Exercise goal:
Copy every one of the following records word for word, keeping each line unchanged.

[Saved entries]
*** Block opens ***

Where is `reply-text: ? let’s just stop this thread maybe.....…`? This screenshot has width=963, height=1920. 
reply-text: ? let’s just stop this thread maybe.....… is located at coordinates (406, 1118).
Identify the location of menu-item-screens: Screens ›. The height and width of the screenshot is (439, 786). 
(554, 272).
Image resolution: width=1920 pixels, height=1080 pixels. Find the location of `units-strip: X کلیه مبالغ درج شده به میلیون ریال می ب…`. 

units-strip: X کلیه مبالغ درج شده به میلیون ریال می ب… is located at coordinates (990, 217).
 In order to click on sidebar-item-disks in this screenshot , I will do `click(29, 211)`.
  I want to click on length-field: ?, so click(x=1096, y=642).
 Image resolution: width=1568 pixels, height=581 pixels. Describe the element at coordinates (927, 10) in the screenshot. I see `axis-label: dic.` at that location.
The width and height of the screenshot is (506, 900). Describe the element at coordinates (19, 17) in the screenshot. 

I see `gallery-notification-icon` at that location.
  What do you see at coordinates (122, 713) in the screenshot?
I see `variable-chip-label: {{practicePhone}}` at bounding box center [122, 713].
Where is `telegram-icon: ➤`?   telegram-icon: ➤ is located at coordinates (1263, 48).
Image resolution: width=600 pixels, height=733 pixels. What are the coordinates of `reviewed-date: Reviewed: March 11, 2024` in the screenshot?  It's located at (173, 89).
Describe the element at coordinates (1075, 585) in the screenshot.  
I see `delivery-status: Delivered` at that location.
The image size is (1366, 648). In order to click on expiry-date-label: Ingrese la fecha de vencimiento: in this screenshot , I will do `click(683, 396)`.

*** Block closes ***

Output below:
Where is `reply-text: ? let’s just stop this thread maybe.....…`? This screenshot has width=963, height=1920. 
reply-text: ? let’s just stop this thread maybe.....… is located at coordinates (406, 1118).
Identify the location of menu-item-screens: Screens ›. The height and width of the screenshot is (439, 786). 
(554, 272).
Image resolution: width=1920 pixels, height=1080 pixels. Find the location of `units-strip: X کلیه مبالغ درج شده به میلیون ریال می ب…`. 

units-strip: X کلیه مبالغ درج شده به میلیون ریال می ب… is located at coordinates (990, 217).
 In order to click on sidebar-item-disks in this screenshot , I will do `click(29, 211)`.
  I want to click on length-field: ?, so click(x=1096, y=642).
 Image resolution: width=1568 pixels, height=581 pixels. Describe the element at coordinates (927, 10) in the screenshot. I see `axis-label: dic.` at that location.
The width and height of the screenshot is (506, 900). Describe the element at coordinates (19, 17) in the screenshot. 

I see `gallery-notification-icon` at that location.
  What do you see at coordinates (122, 713) in the screenshot?
I see `variable-chip-label: {{practicePhone}}` at bounding box center [122, 713].
Where is `telegram-icon: ➤`?   telegram-icon: ➤ is located at coordinates (1263, 48).
Image resolution: width=600 pixels, height=733 pixels. What are the coordinates of `reviewed-date: Reviewed: March 11, 2024` in the screenshot?  It's located at (173, 89).
Describe the element at coordinates (1075, 585) in the screenshot.  
I see `delivery-status: Delivered` at that location.
The image size is (1366, 648). In order to click on expiry-date-label: Ingrese la fecha de vencimiento: in this screenshot , I will do `click(683, 396)`.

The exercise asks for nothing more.